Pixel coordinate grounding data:
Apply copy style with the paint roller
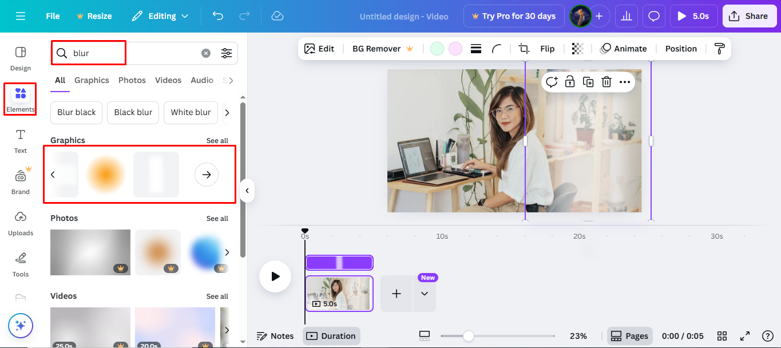 click(x=719, y=49)
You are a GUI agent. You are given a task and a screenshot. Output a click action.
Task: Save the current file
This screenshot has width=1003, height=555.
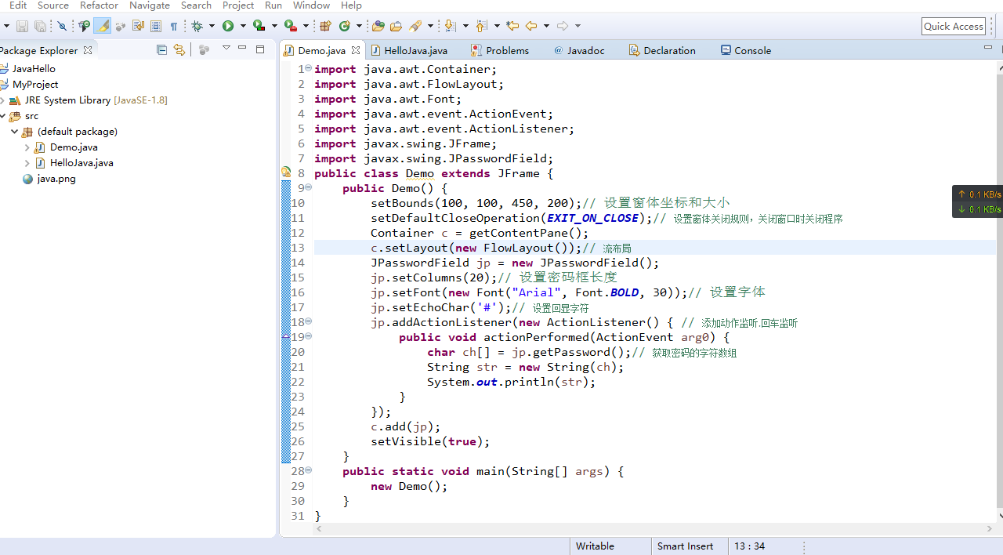point(22,25)
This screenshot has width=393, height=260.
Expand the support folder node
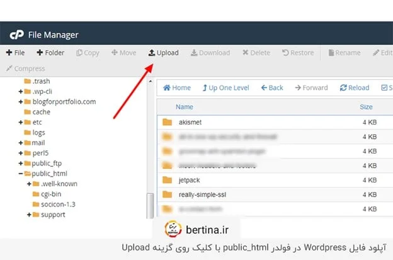29,215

== Your objective ==
Please retype exactly the lines from the one containing "This screenshot has width=1003, height=555." to the last line of the records above, both included, without any pictures.

== Written response ==
This screenshot has width=1003, height=555.
point(22,25)
This screenshot has width=393, height=260.
Expand the support folder node
29,215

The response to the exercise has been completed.